更隐蔽的一招是使用arp_scanner或通过meterpreter加载powershell脚本来扫描同网段存活主机。动静要小，速度要慢，毕竟内网的IDS可能正盯着异常的ARP流量。这些信息构成了你下一步行动的作战地图。

横向移动：不止一种打法

有了地图，就该选择路径了。Meterpreter提供了多种横向移动的“交通工具”。最经典的是利用窃取的凭证进行psexec攻击。用hashdump或mimikatz模块抓取本地或域账户的NTLM哈希后，use exploit/windows/smb/psexec，将SMBPass设置为“哈希值”（格式为LMHASH:NTHASH），目标指向另一台主机的IP。成功了，你就获得了在新主机上的另一个会话。
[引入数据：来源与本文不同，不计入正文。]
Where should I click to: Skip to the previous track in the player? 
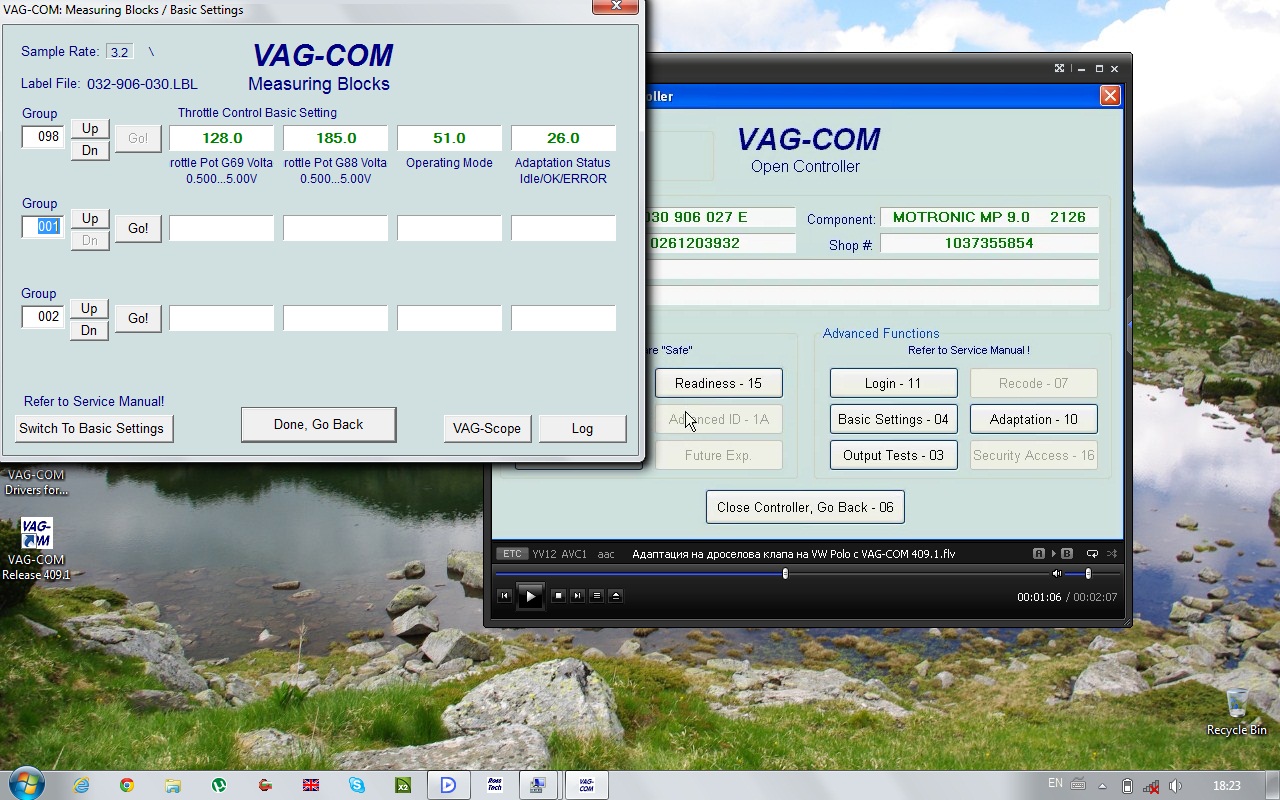point(504,596)
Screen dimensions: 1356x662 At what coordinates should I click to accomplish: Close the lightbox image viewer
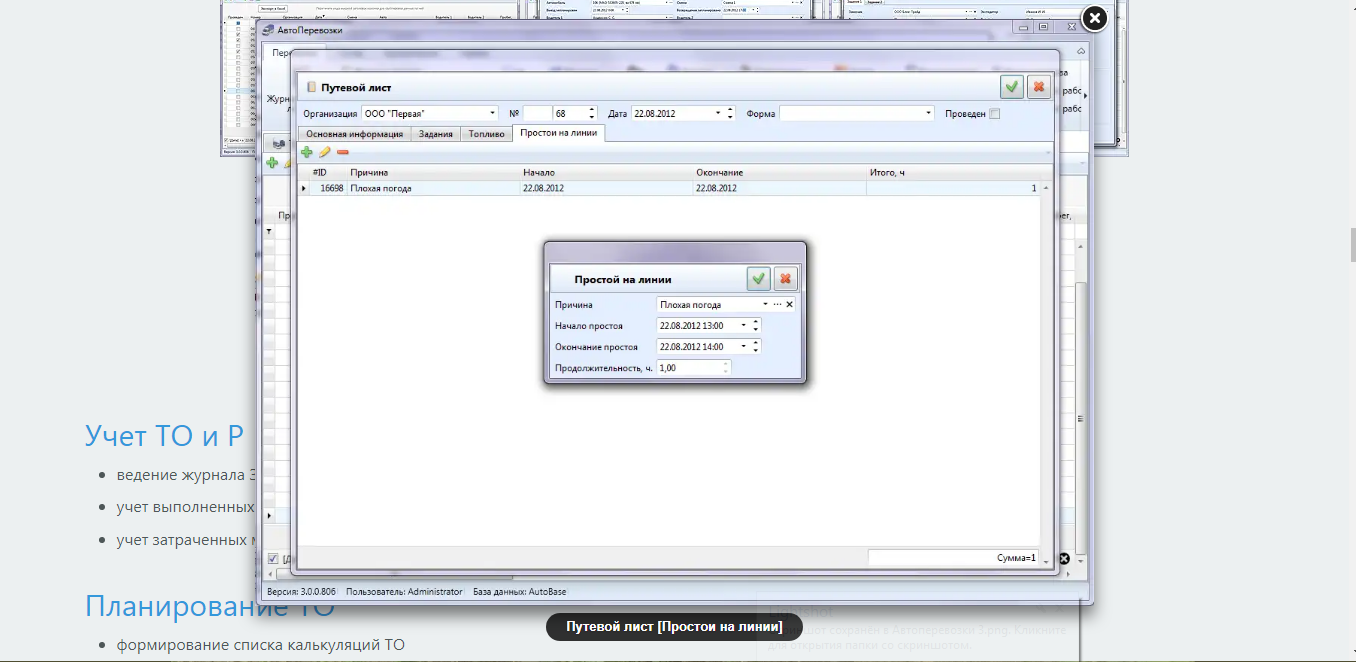pos(1095,18)
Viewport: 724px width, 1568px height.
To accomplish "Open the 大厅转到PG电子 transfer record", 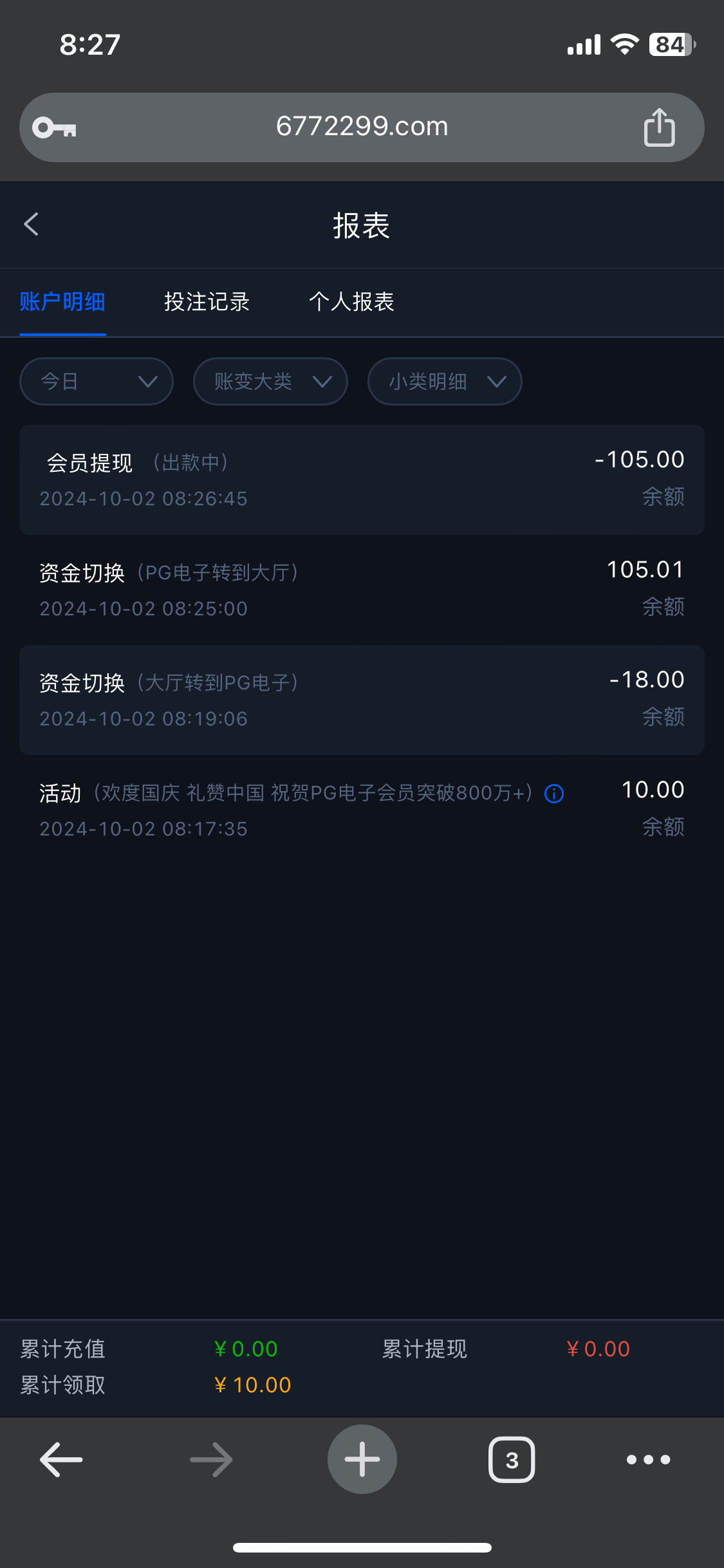I will (362, 700).
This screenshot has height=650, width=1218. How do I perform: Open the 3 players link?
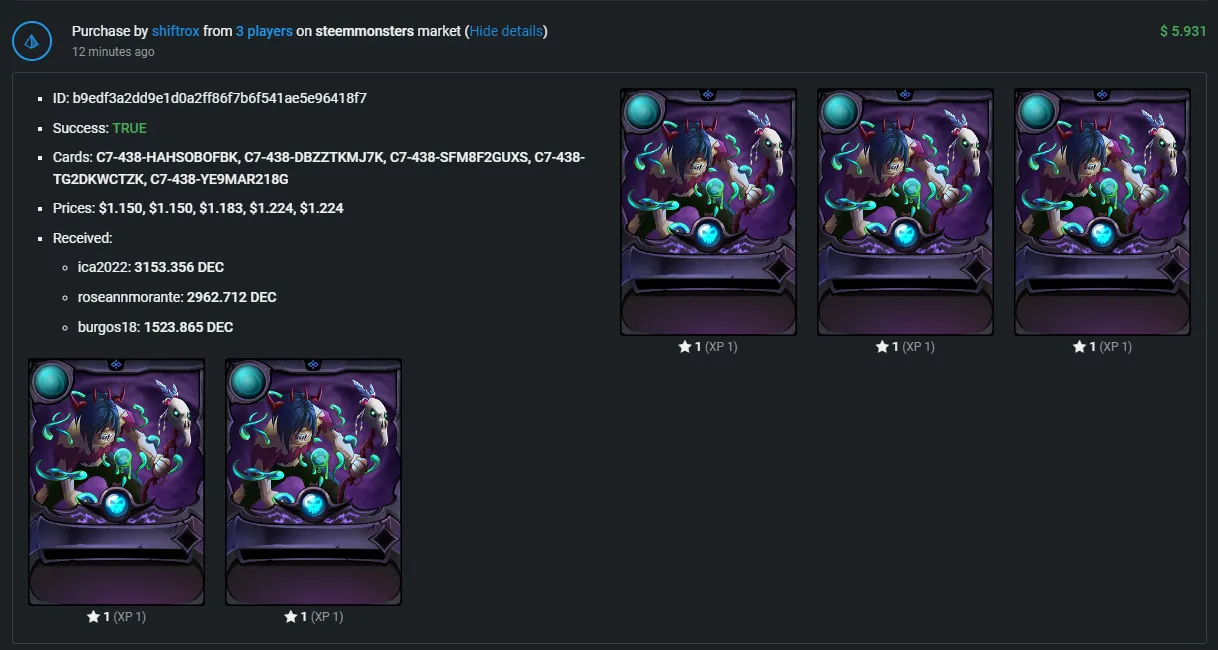click(x=264, y=31)

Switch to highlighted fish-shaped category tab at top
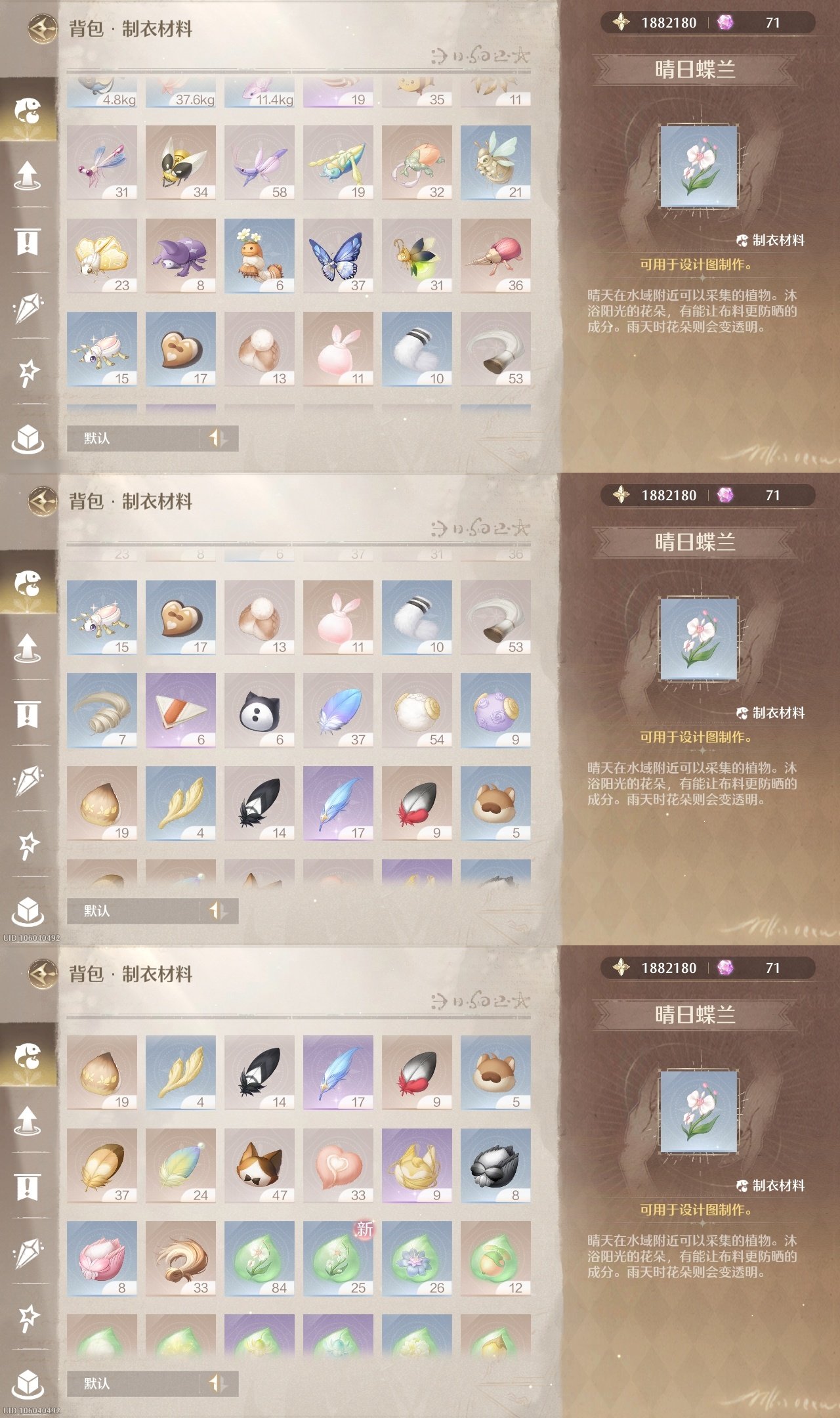pos(28,110)
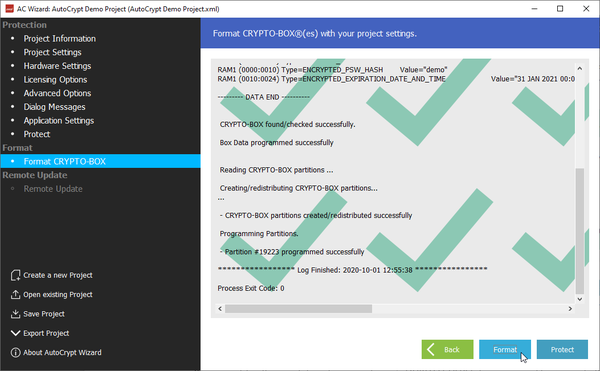600x371 pixels.
Task: Click the Save Project download icon
Action: pyautogui.click(x=15, y=314)
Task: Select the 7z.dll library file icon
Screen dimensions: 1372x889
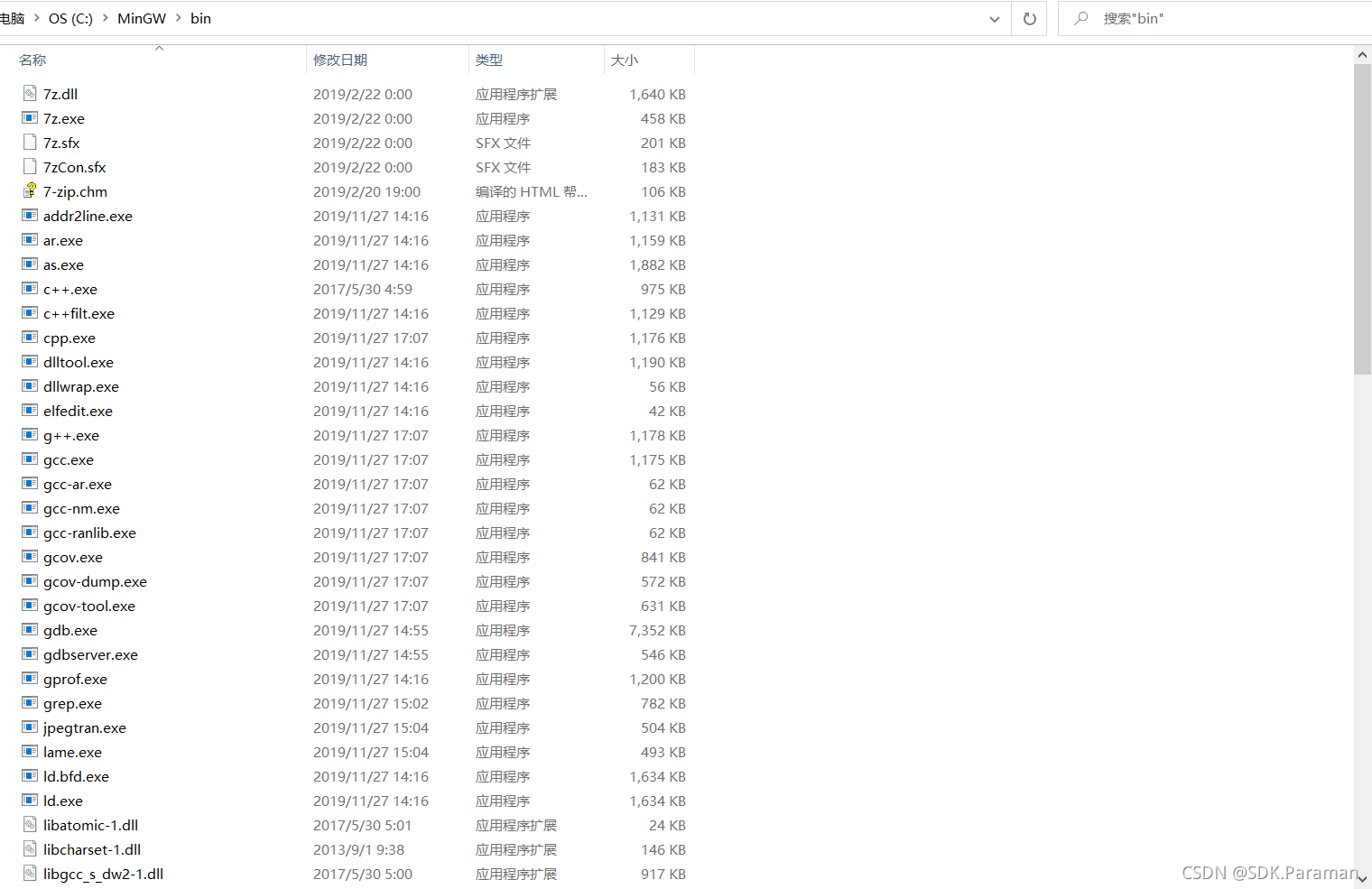Action: pyautogui.click(x=29, y=93)
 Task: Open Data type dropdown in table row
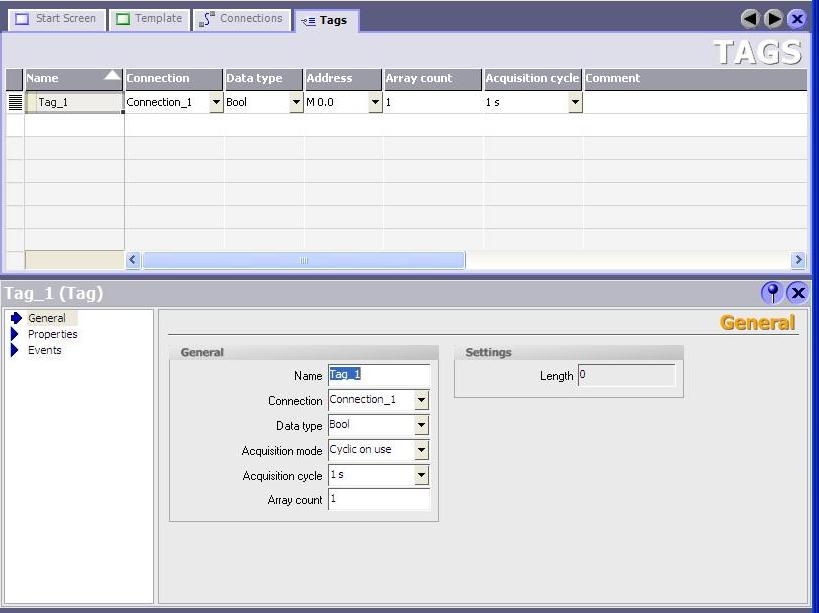tap(296, 102)
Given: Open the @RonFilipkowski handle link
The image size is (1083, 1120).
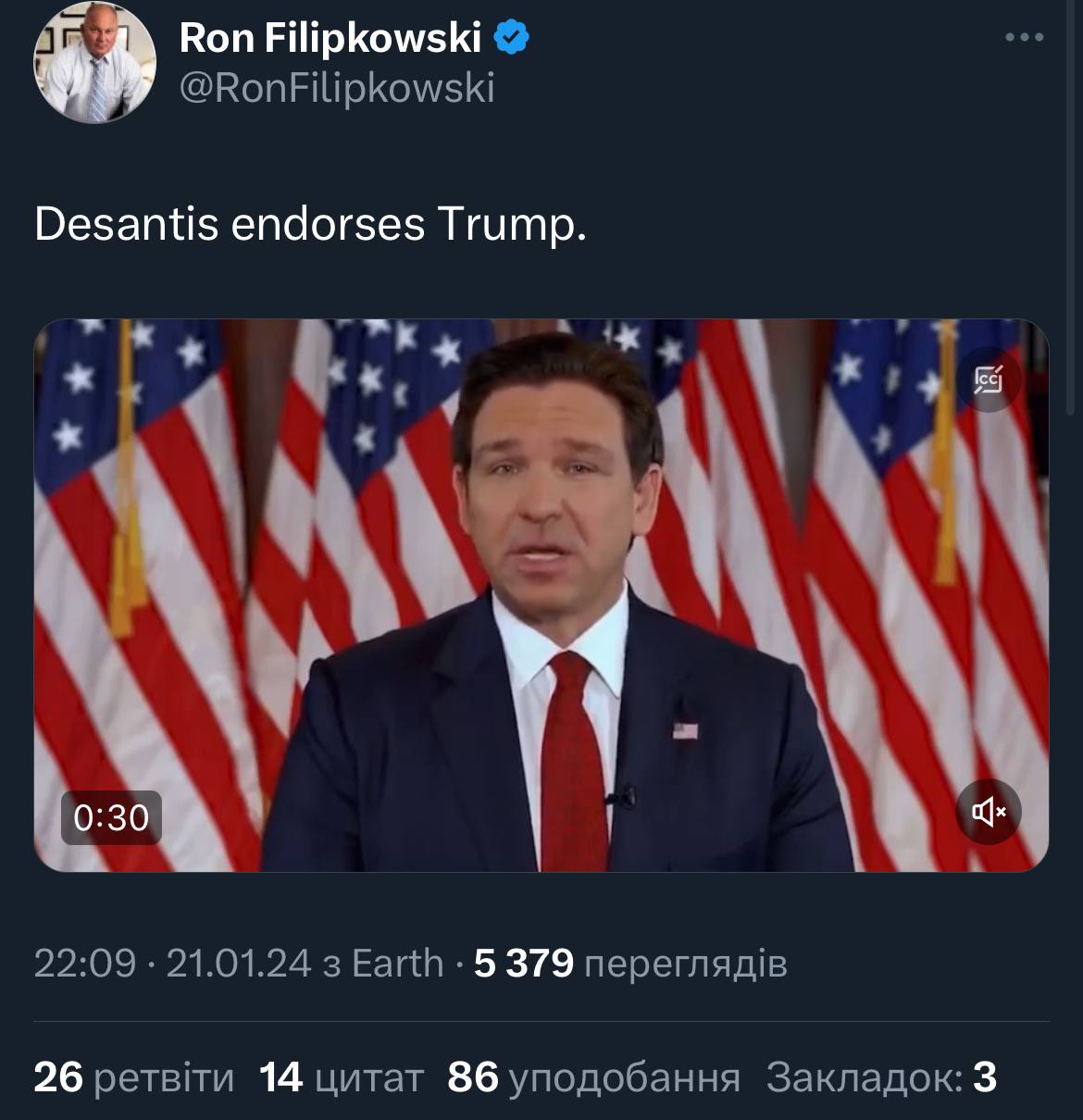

• Pass the Hash (PtH): Windows环境下，NTLM哈希本身就能用来认证，无需破解成明文密码。这让横向移动的效率呈指数级提升。
• 令牌窃取与假冒: 如果当前进程有高权限令牌（比如域管登录过的服务），incognito或steal_token命令能让你瞬间“变成”那个用户，无缝访问网络资源。
• 服务与计划任务投递: 对于更严格的环境，可以通过sc命令远程创建服务，或者用schtasks部署计划任务，将payload投递到目标并执行。这种方式更贴近系统管理行为，不易触发警报。

端口转发：打通任督二脉

内网里经常遇到这种情况：你控制的机器B能访问核心服务器C的数据库端口3306，但你的攻击机A却不行。这时portfwd命令就是关键桥梁。在Meterpreter会话中执行portfwd add -L 0.0.0.0 -l 3306 -p 3306 -r 192.168.10.20，等于在B机上开了一个通向C机3306端口的隧道。你在A机上连接B机的IP和3306端口，流量就会通过Meterpreter会话被转发到C机的真实服务上。这下，原本不可达的内部服务，对你来说就是“本地服务”了。

权限维持：留下不被察觉的后门

渗透进去不算完，还得能留得下。蓝队一旦发现入侵，会迅速清除威胁、重置密码。因此，建立隐蔽的持久化访问至关重要。persistence脚本是基础选项，它会通过注册表、服务或启动文件夹建立自启动。但太常见了，容易被查杀。

更高级的做法是“无文件”持久化。比如，利用meterpreter的migrate命令，将会话迁移到像lsass.exe或svchost.exe这样的关键系统进程内存中，与合法进程共存。或者，通过WMI事件订阅来触发payload执行，这种后门几乎不落地，极难通过传统文件扫描发现。再比如，篡改用于组策略更新的脚本（.bat, .vbs），当下一次组策略刷新时，你的代码就会在所有域内机器上执行。

说到底，用Meterpreter进行内网渗透，是一场对耐心、细致和创造力的考验。它要求你不仅是一个漏洞利用者，更要成为一个系统的理解者、网络流量的塑造者。每一个命令背后，都是对目标网络生态的深刻揣摩。工具本身不会思考，但使用工具的人必须时刻思考。